Segment Open
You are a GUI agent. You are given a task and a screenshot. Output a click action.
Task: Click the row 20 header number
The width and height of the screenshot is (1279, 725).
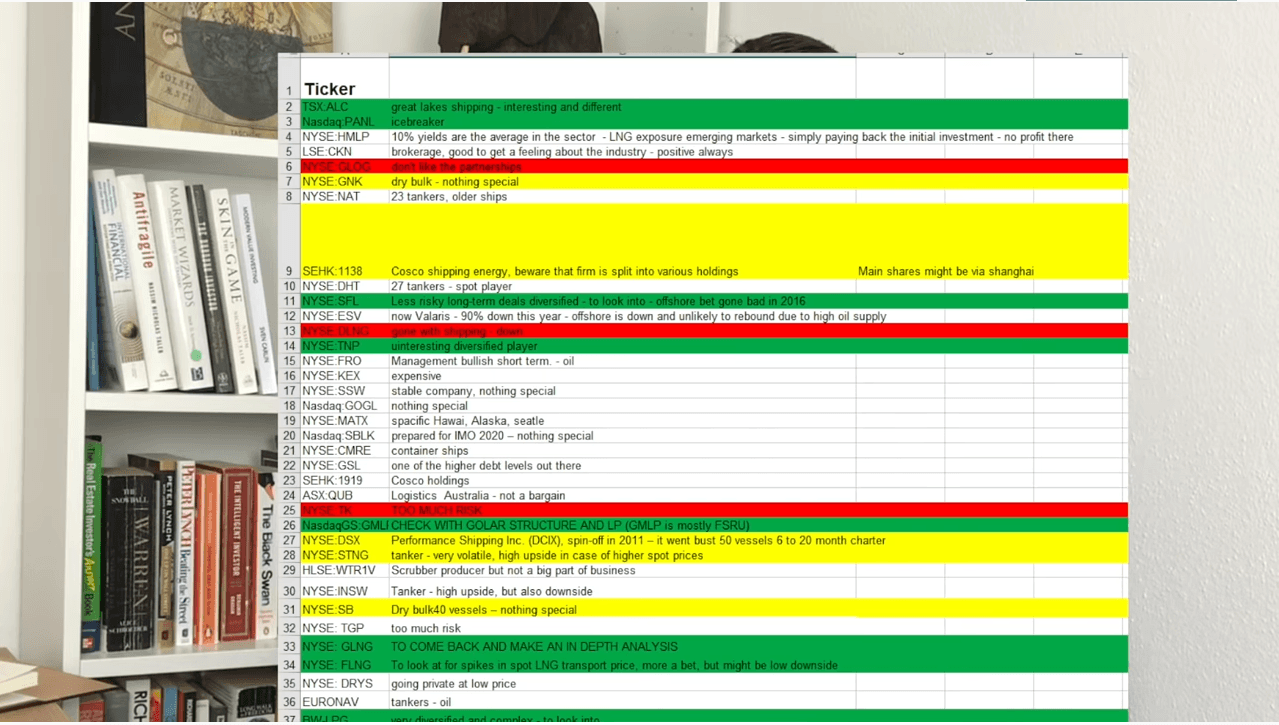290,436
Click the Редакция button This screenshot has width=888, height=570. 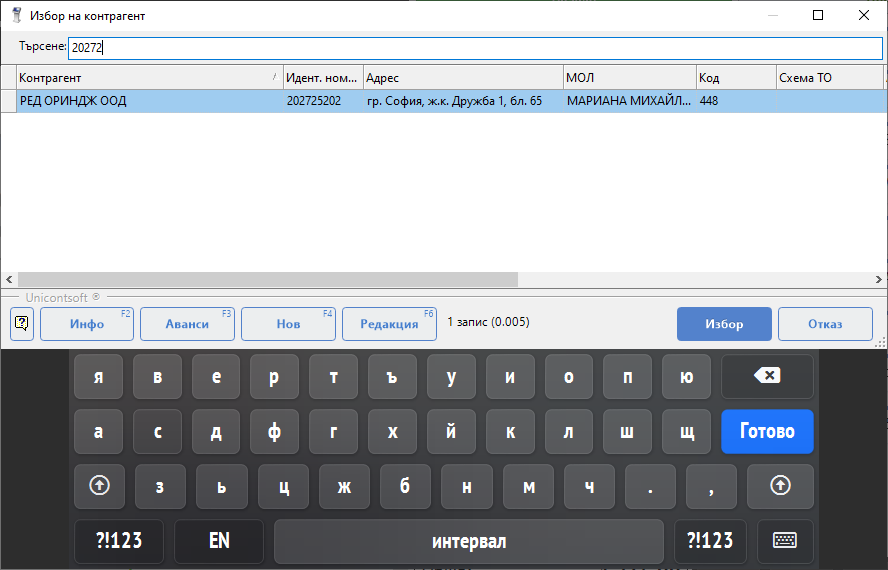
Segment Closed
*What you should do*: Reproduce every record above exactly, but leave out the pictures.

*Answer to this problem*:
You are a GUI agent. You are given a task and a screenshot. Output a click action.
Task: Click the row 20 header number
The width and height of the screenshot is (1279, 725).
290,436
Click the Редакция button This screenshot has width=888, height=570. 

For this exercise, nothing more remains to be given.